Jean Baker Miller (1927–2006) was a psychiatrist, psychoanalyst, social activist, feminist, and author. She wrote Toward a New Psychology of Women, which brings psychological thought together with relational-cultural theory.

==Early life and education==
Jean Baker Miller was born on September 29, 1927, in the Bronx in New York City to a Jewish family. She was diagnosed with polio at an early age, and was inspired to pursue a career in medicine while in the care of nurses. She attended Hunter College High School in New York City and in '48 graduated from Sarah Lawrence College. She received her M.D. from Columbia University College of Physicians and Surgeons in 1952, and was in New York for psychiatric residency programs at Montefiore Medical Center, Bellevue Hospital Center, the Albert Einstein College of Medicine, Upstate Medical Center, New York Medical College, where she completed her psychoanalytic training.

==Work and publications==
Miller opened a private practice in New York, and then moved to Boston in 1973. She edited Psychoanalysis and Women: Contributions to New Theory and Therapy (1973), and then wrote Toward a New Psychology of Women (1976), which has become a classic in its field and has been translated into twenty languages. Miller describes the "relational model" of human development ("Relational-Cultural Theory"), proposing that "growth-fostering relationships are a central human necessity and that disconnections are the source of psychological problems." Inspired by Betty Friedan's The Feminine Mystique, and other feminist classics from the 1960s, Relational-Cultural Theory proposes that "isolation is one of the most damaging human experiences and is best treated by reconnecting with other people," and that therapists should "foster an atmosphere of empathy and acceptance for the patient, even at the cost of the therapist’s neutrality." The theory is based on clinical observations and sought to prove that "there was nothing wrong with women, but rather with the way modern culture viewed them."

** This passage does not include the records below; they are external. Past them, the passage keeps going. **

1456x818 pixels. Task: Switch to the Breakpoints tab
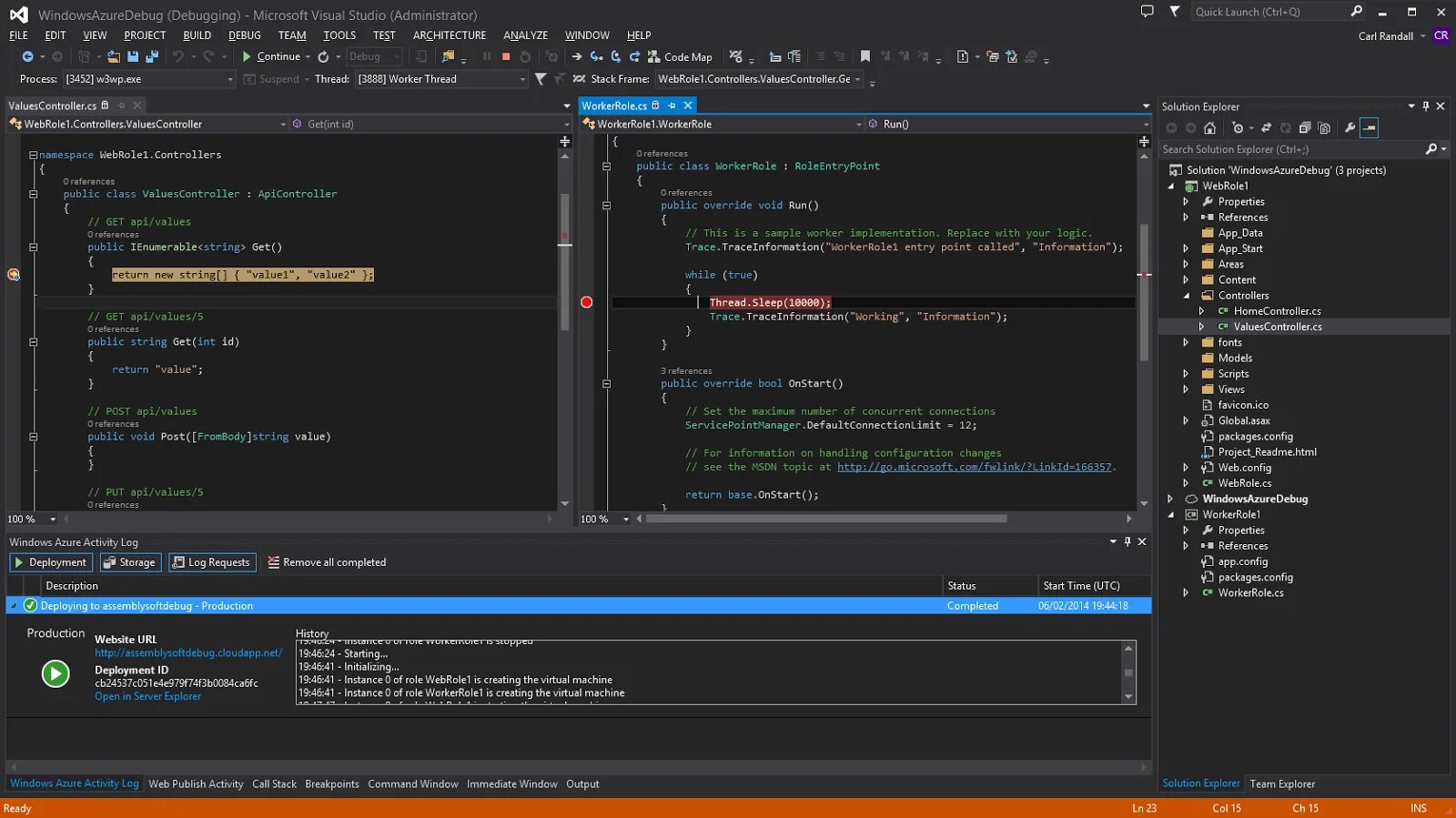point(331,784)
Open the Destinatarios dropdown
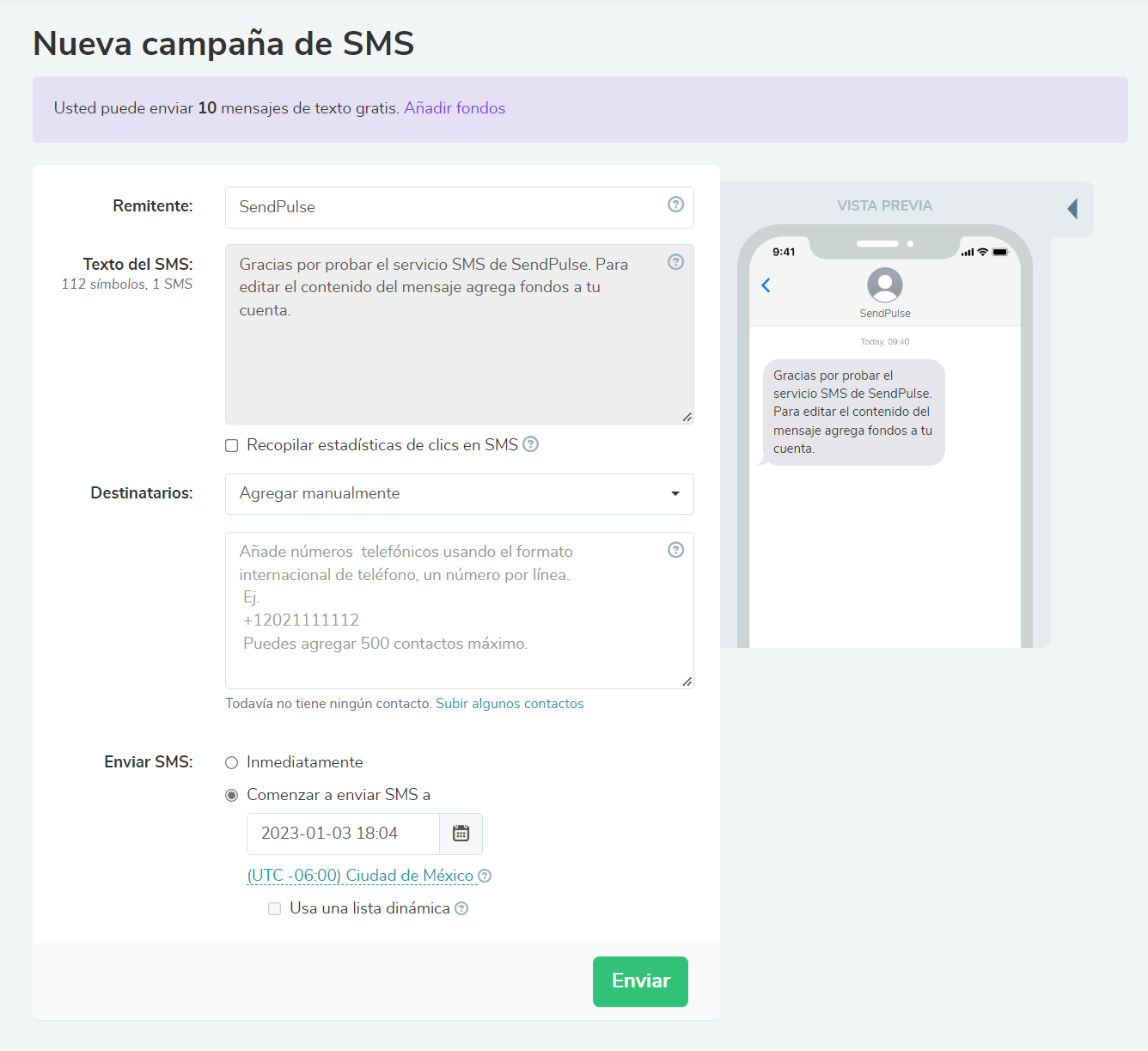The width and height of the screenshot is (1148, 1051). tap(459, 494)
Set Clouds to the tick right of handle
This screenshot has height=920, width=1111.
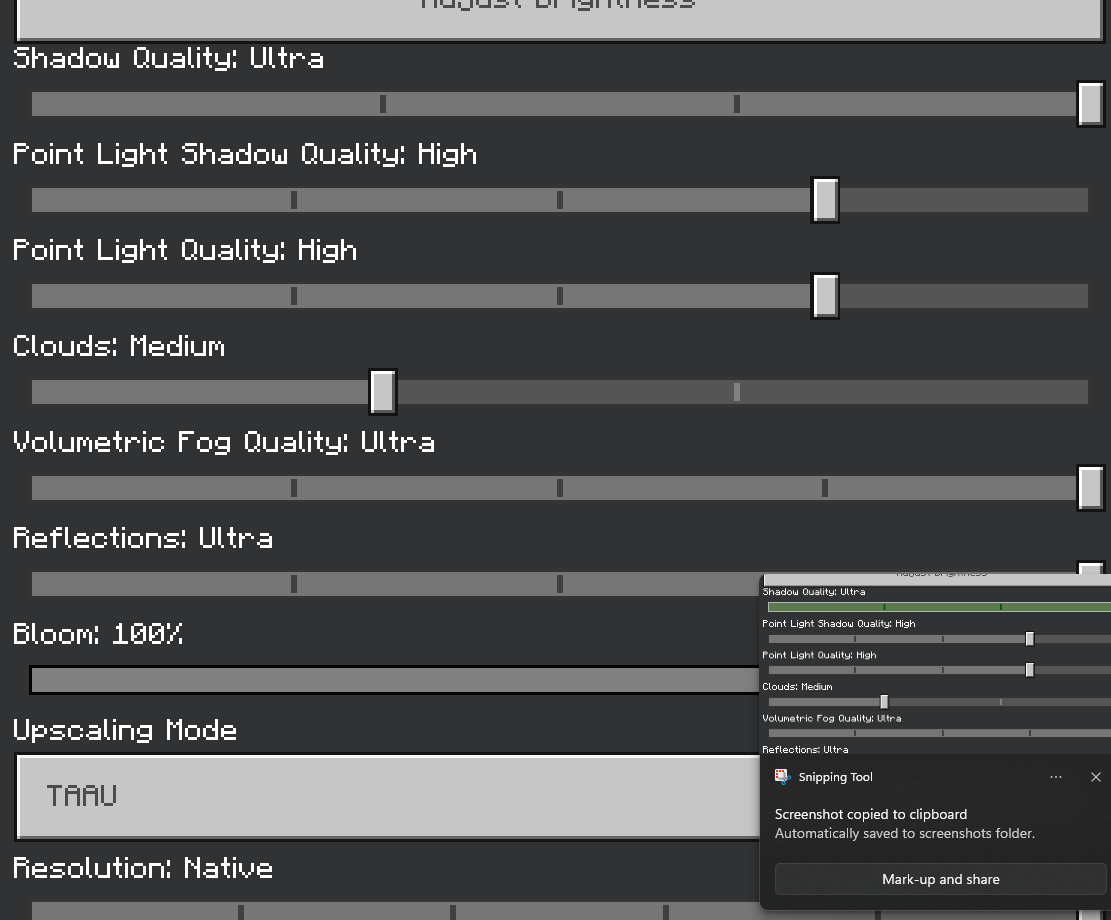(737, 392)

Following the publication of Toward a New Psychology of Women, Miller became the first director of the Stone Center for Developmental Services and Studies at Wellesley College, which incorporated the relational model into all aspects of the Stone Center's treatment. In 1986, she became the Director of Education for the Stone Center, where she established a group discussion program to share ideas about the relational model and published these ideas as "Working Papers" through the center. In 1991, she published her second book, Women's Growth in Connection: Writings from the Stone Center, co-authored with Judith V. Jordan, Alexandra G. Kaplan, Irene P. Stiver, and Janet L. Surrey. Her third book, The Healing Connection: How Women Form Relationships in Therapy and in Life, co-authored with Irene Pierce Stiver, Ph.D. was published in 1997.

Miller also served as a clinical professor of psychiatry at Boston University School of Medicine and was a faculty member at Harvard Medical School, and practiced psychiatry at Beth Israel Deaconess Medical Center. She was a member of the American College of Psychiatrists, the American Psychiatric Association, the American Orthopsychiatric Association and the American Academy of Psychoanalysis.

==Jean Baker Miller Training Institute==
In 1995, Jean Baker Miller established the Jean Baker Miller Training Institute (JBMTI) at the Wellesley Centers for Women at Wellesley College, an organization that seeks to "promote social change by expanding definitions and societal norms of personal strength, human health, and cultural wellbeing. She served as its Founding Director and used the institute to teach the theory of Relational-Cultural Theory to mental health professionals and nonprofit organizations.

==Personal life and death==
She was married to S. M. Miller, an emeritus professor of sociology at Boston University; they had two sons, Dr. Edward D. Miller and Jonathan F. Miller, Chairman and CEO of America Online. Jean Baker Miller died on July 29, 2006, at the age of 78 due to respiratory failure caused by emphysema and post-polio complications.